Parking lots are ubiquitous and as he points out, most guidance for students and professionals on the matter ignores design almost entirely. In the narrow scope he’s chosen, Ben-Joseph does an admirable job finding examples of parking lots that were designed with intention — there is even a nod to woonerf-like shared spaces that blur the line between street, plaza, and parking and he points out a great loophole I was unaware of that allowed Seaside, FL, flexibility in streetscape design by classifying many neighborhood streets as parking zones. The book is quite accessible, provides a great introduction to parking in general, and links curious readers to the best other resources on the subject.
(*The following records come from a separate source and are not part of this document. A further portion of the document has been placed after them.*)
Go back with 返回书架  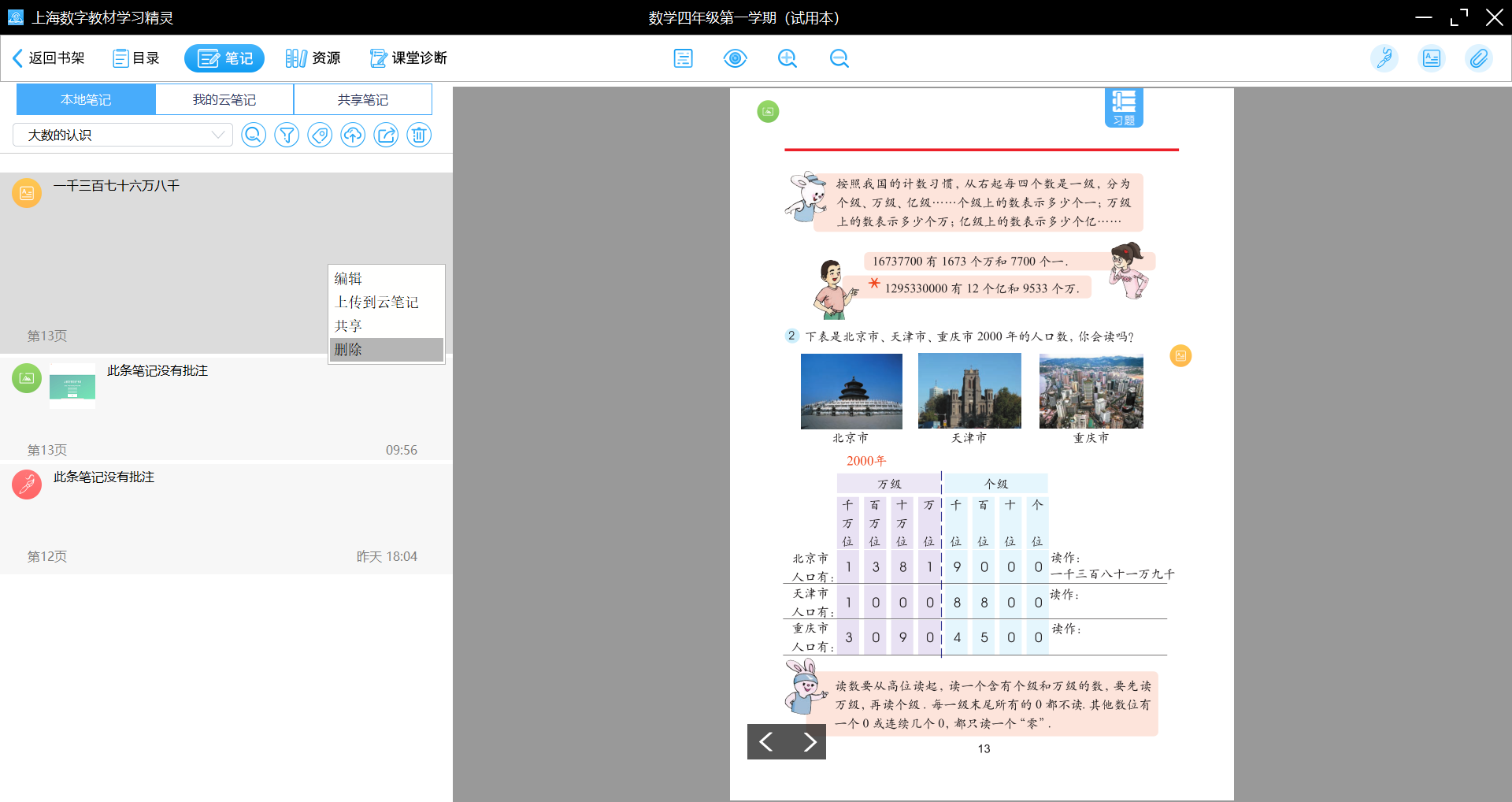[x=49, y=58]
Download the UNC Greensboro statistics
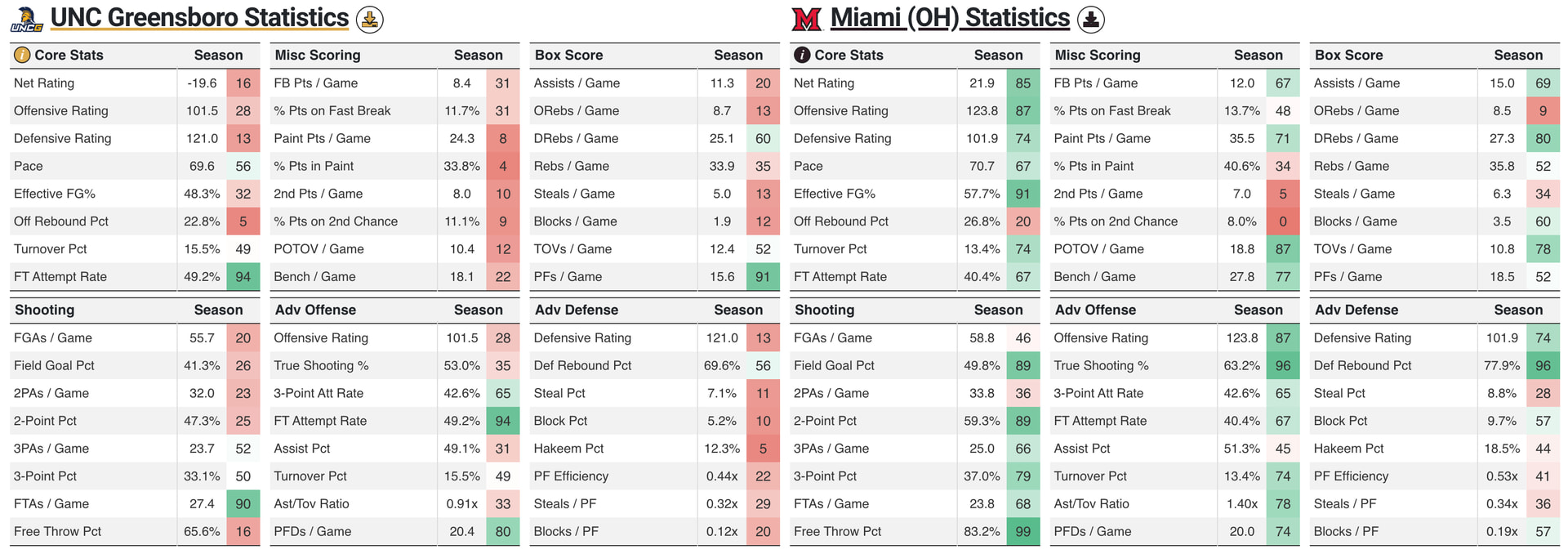The height and width of the screenshot is (554, 1568). [x=370, y=19]
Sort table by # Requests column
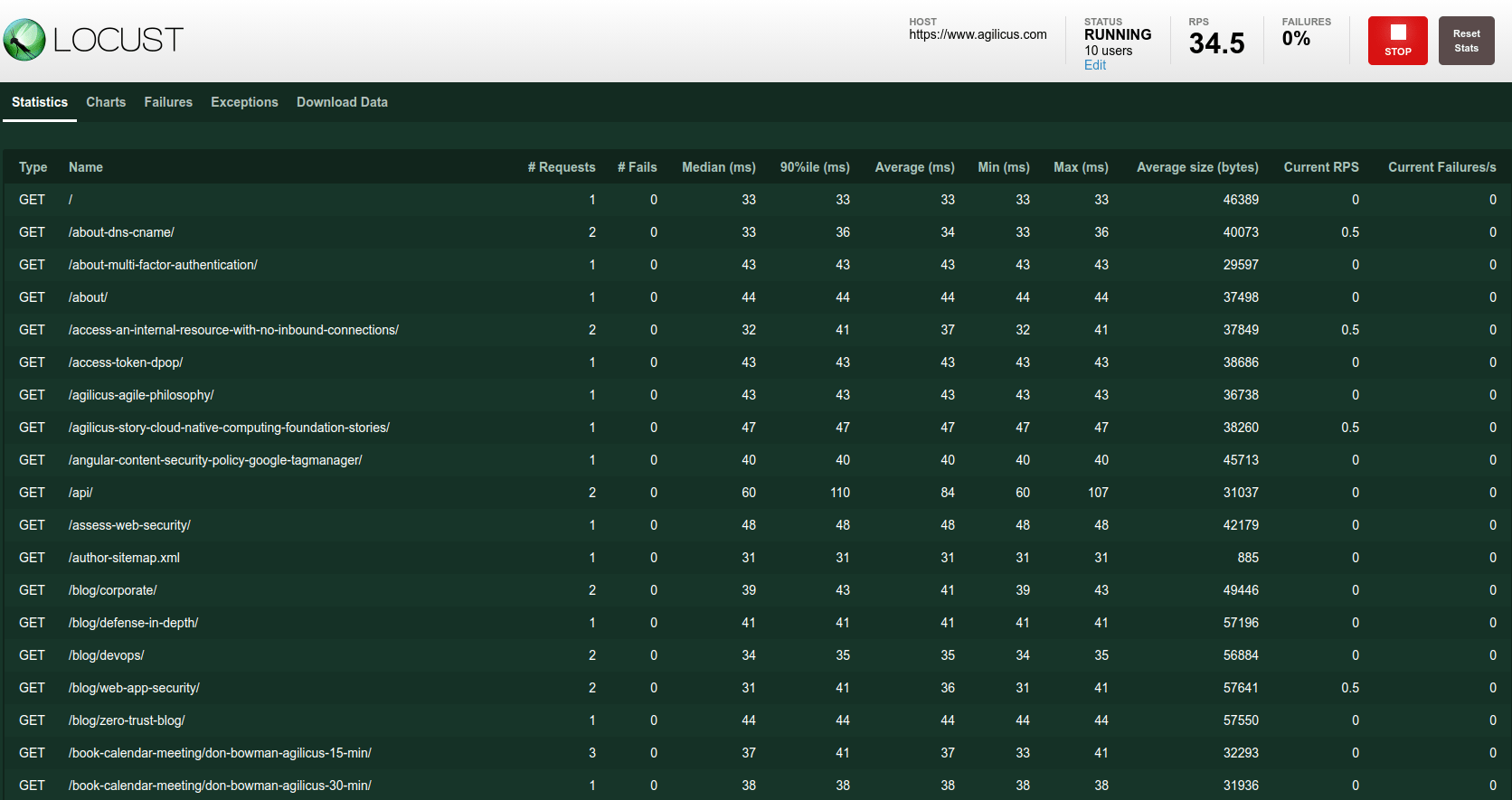Screen dimensions: 1512x800 (562, 167)
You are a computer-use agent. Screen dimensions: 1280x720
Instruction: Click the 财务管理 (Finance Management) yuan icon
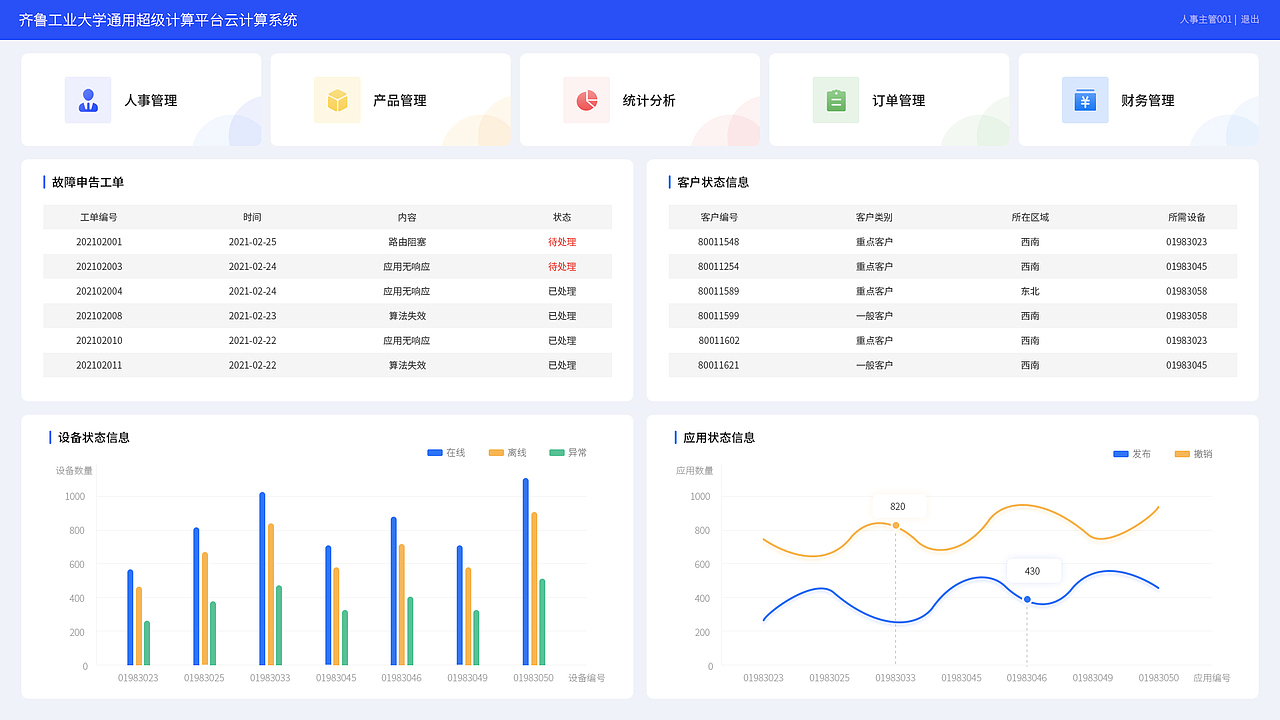[x=1085, y=99]
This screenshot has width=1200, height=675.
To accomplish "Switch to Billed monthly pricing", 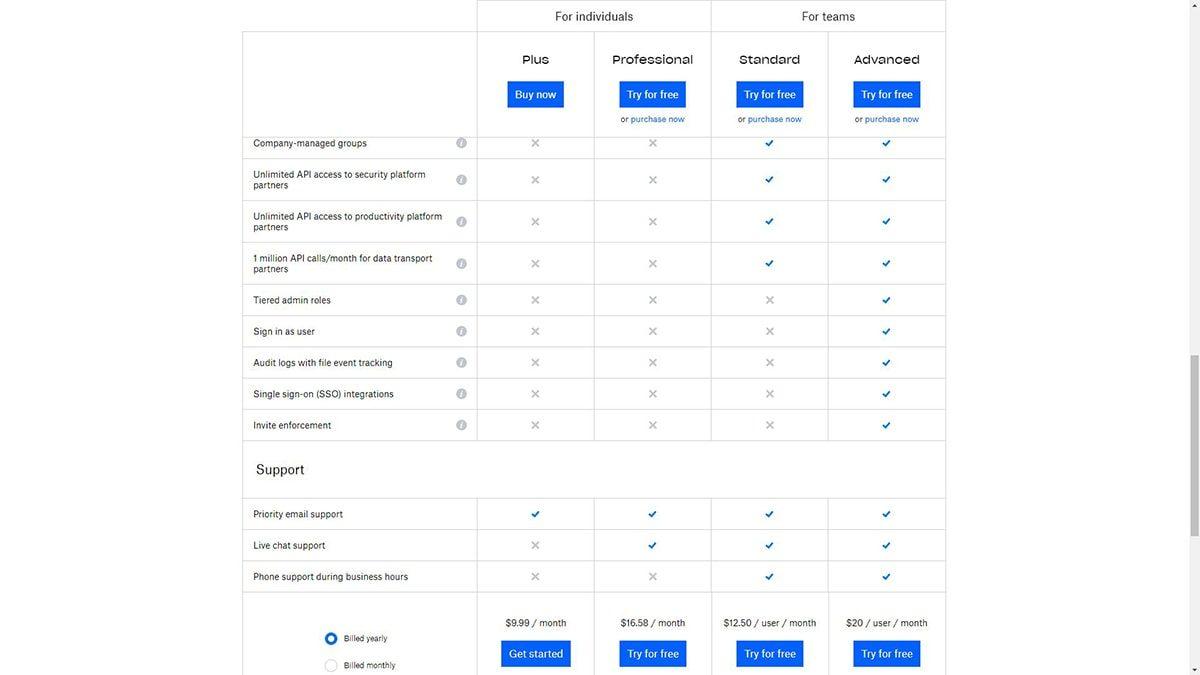I will coord(331,665).
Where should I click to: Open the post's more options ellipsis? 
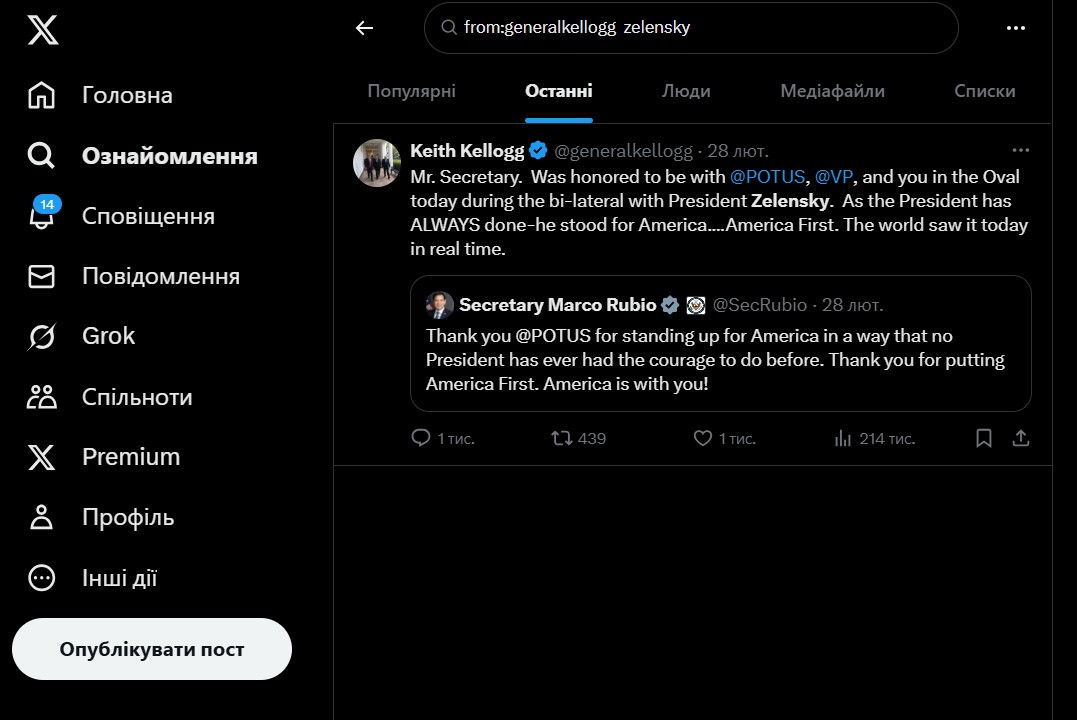1021,150
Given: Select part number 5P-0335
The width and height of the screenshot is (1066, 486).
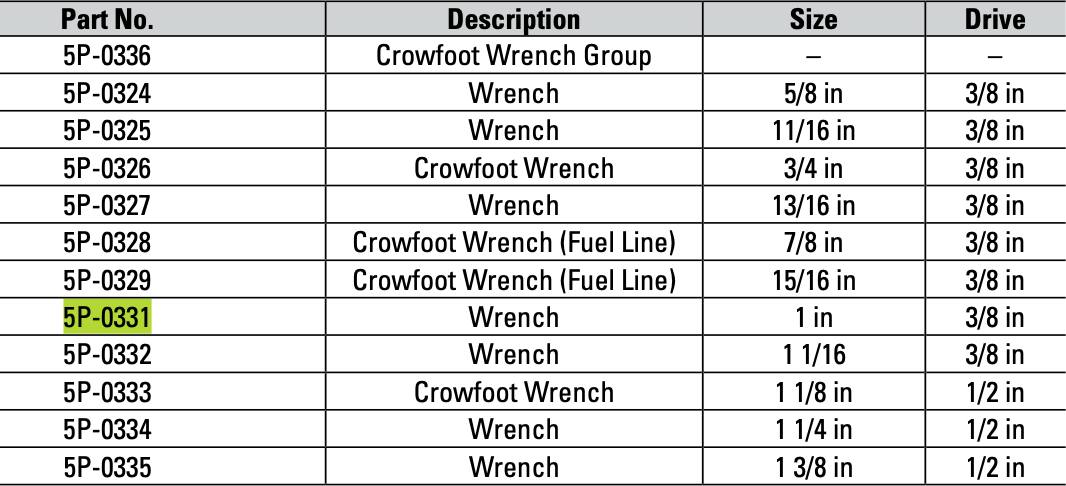Looking at the screenshot, I should pos(107,467).
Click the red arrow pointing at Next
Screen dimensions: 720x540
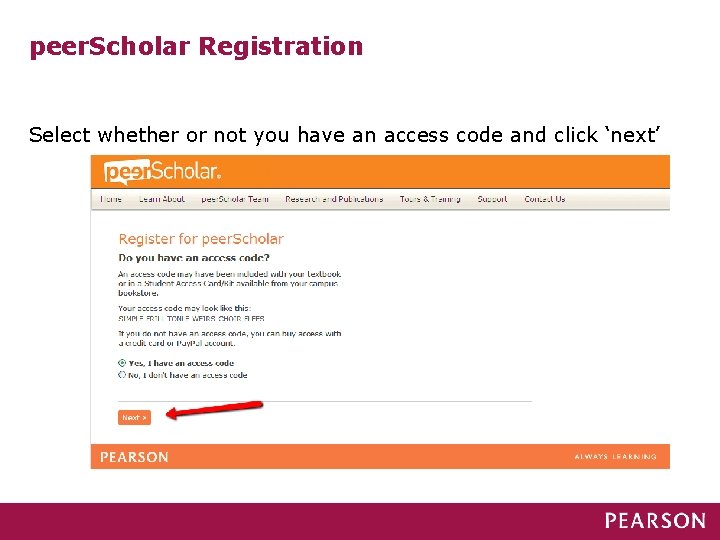[x=213, y=409]
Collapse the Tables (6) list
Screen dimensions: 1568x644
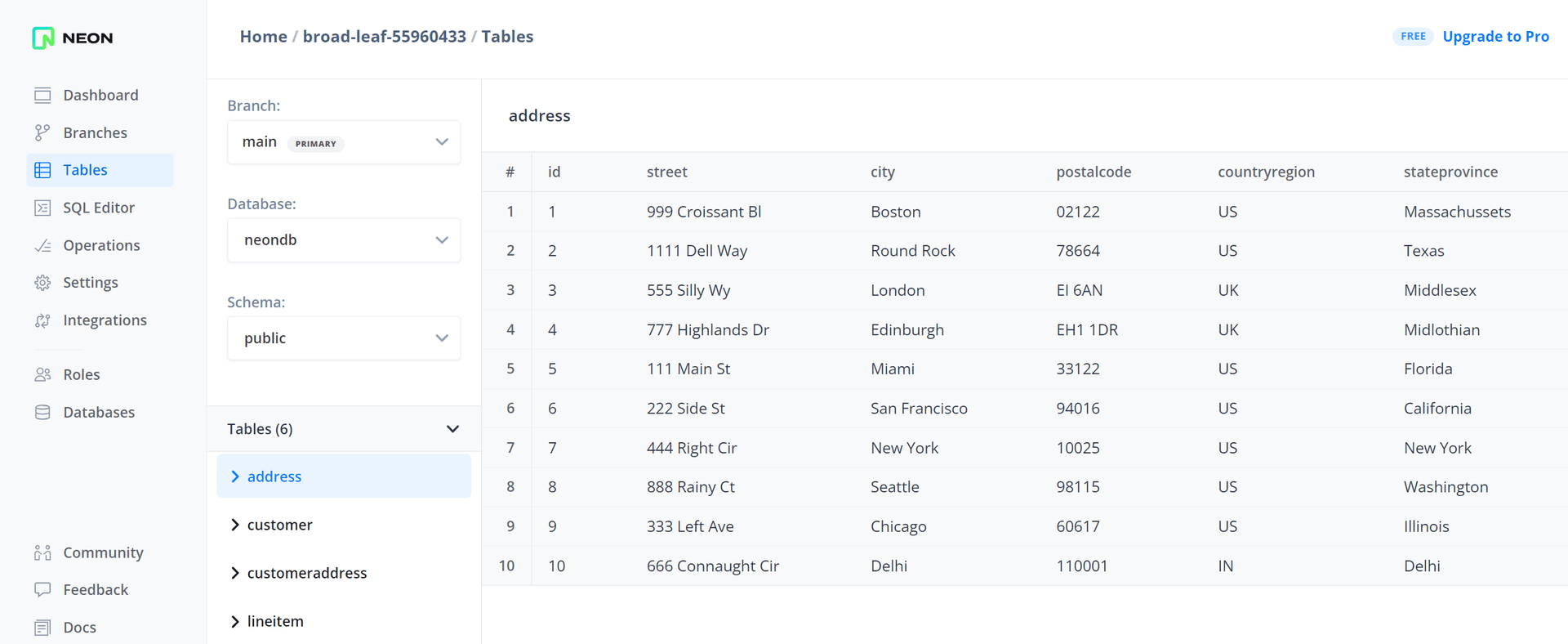pos(452,429)
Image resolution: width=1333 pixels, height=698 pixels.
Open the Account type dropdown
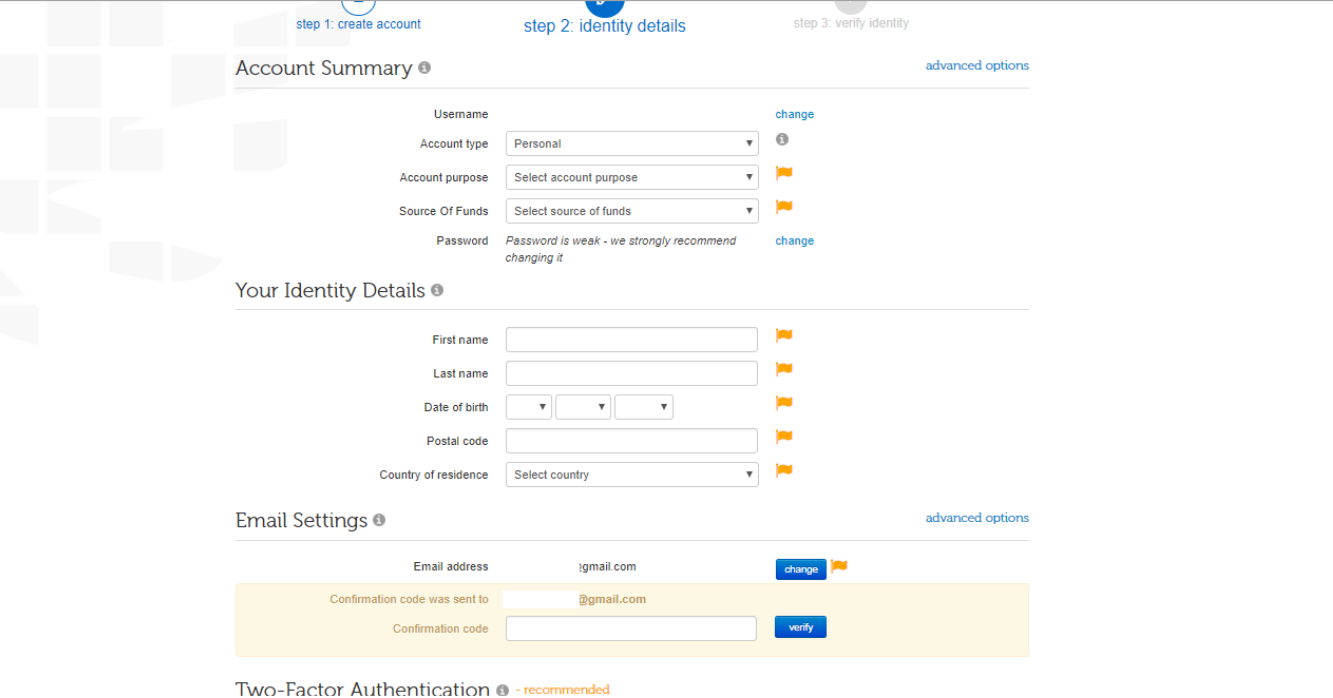pos(632,144)
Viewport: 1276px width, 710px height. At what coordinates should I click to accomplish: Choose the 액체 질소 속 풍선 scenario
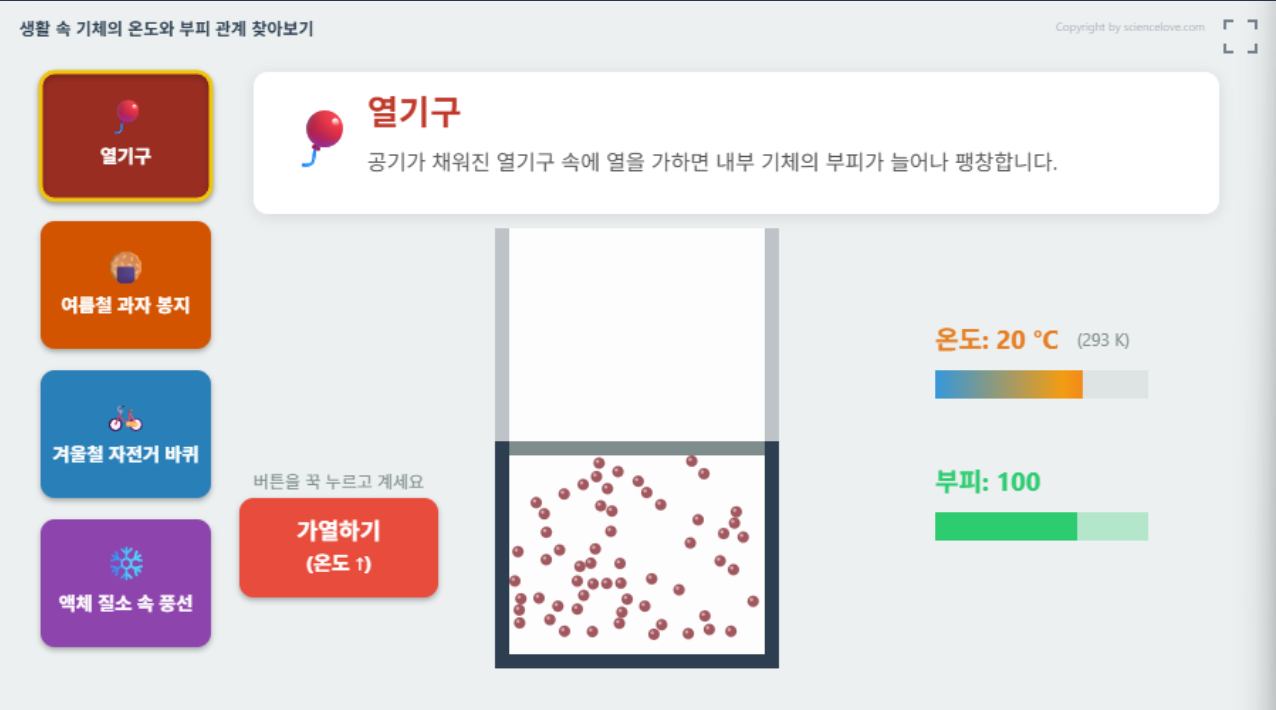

The fact that the main recommendation of Rethinking A Lot is to add trees and some ecological function to parking lots falls a little flat. Beyond the fact that the primary problem with surface parking lots is not that they are ugly and contribute to the heat island effect — they are an inefficient use of urban land, pushing apart destinations and encouraging unnecessary car use — the recommendations seem out-of-step with the economic forces that make parking lots the plain blacktop surfaces we’ve grown to expect. Incorporating more “green” in parking lots is great for a showpiece like the Fiat factory, a museum, or a resort, but enlarging parking lots in an urban context to provide these amenities seems counter productive to the goals of Smart Growth. Expecting suburban big box parking lots to become orchard like park systems is antithetical to every design decision that goes into big box retail.
Ubiquitous parking lots aren’t giant swaths of asphalt and paint because no one ever thought of using greener or more attractive materials and layouts: They are what they are because of the economics of development. Parks, plazas, and other significant civic spaces are expensive, and therein lies the rub. I would argue that first and foremost we need to right-size parking to control demand, only then should we focus on design. That said, you can’t fault a designer for wanting to make the best of the design brief they are given. If the budget is there and you need to design a parking lot for 500 cars, following Ben-Joseph’s advice could help a great deal. But if you can shrink the lot substantially and put the savings towards some greening, that would be even better!
David West is principal of Randall-West in Ithaca, New York, and guest lecturer at Cornell University’s Department of City and Regional Planning.